Nel corso della seconda seduta straordinaria, congiunta con il Consiglio Provinciale di Potenza, si è discusso, invece, della definizione dello Statuto regionale, inteso come atto di autonomia e non di sovranità, e, soprattutto, come uno strumento per innovare e modernizzare la nostra Regione, garantendo protagonismo agli Enti locali, attraverso i quali è necessario garantire la valorizzazione dei territori.
Lo Statuto deve servire a far sentire la voce dei territori e degli enti politici dei territori, dal momento che lo Stato non difende né i propri interessi nazionali in sede internazionale né le Regioni in sede locale.
Lo Statuto regionale cade esattamente in un contesto storico negativo, con una visione miope e una mancanza complessiva nel governare i processi, aspetti che offrono una semplificazione ‘strabica’, che addirittura arriva ad ipotizzare le macroregioni.
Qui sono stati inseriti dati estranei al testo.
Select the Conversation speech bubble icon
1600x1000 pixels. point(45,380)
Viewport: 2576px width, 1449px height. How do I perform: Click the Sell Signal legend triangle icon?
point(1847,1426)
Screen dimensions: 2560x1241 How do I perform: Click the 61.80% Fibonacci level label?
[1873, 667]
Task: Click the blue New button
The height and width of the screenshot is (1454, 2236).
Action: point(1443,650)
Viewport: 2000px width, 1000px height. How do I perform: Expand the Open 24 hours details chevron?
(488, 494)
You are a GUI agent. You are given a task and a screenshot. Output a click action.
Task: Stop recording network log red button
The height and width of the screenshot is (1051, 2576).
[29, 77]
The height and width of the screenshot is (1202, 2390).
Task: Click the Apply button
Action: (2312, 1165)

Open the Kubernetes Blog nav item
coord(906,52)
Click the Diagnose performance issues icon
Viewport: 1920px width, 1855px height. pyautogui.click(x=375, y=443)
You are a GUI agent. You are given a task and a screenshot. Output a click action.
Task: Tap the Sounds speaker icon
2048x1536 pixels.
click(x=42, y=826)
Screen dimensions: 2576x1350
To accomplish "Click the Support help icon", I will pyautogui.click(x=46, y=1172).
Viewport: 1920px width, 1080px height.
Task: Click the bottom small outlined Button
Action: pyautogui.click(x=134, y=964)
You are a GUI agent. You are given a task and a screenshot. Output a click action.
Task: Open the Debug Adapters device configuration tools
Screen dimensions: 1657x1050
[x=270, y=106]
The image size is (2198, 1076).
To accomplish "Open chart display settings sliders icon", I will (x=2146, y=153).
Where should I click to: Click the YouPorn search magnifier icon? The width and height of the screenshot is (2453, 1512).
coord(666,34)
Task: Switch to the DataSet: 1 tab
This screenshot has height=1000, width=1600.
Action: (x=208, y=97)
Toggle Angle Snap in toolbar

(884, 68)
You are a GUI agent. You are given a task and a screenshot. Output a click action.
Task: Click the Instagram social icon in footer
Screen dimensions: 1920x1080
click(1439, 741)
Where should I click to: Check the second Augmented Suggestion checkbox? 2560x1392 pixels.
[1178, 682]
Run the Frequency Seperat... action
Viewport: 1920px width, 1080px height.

La visione politica che sottende allo Statuto ci rassicura e ci affascina, mettendo in rete i bisogni di programmazione e di gestione della Regione.
La Carta regionale deve, dunque, prevedere tempi ristretti e certi per consentire che si possa giovare il prima possibile di tali benefici, poiché l’esigenza di governare al meglio le comunità è forte, al fine di garantirne il miglior sviluppo socio-economico.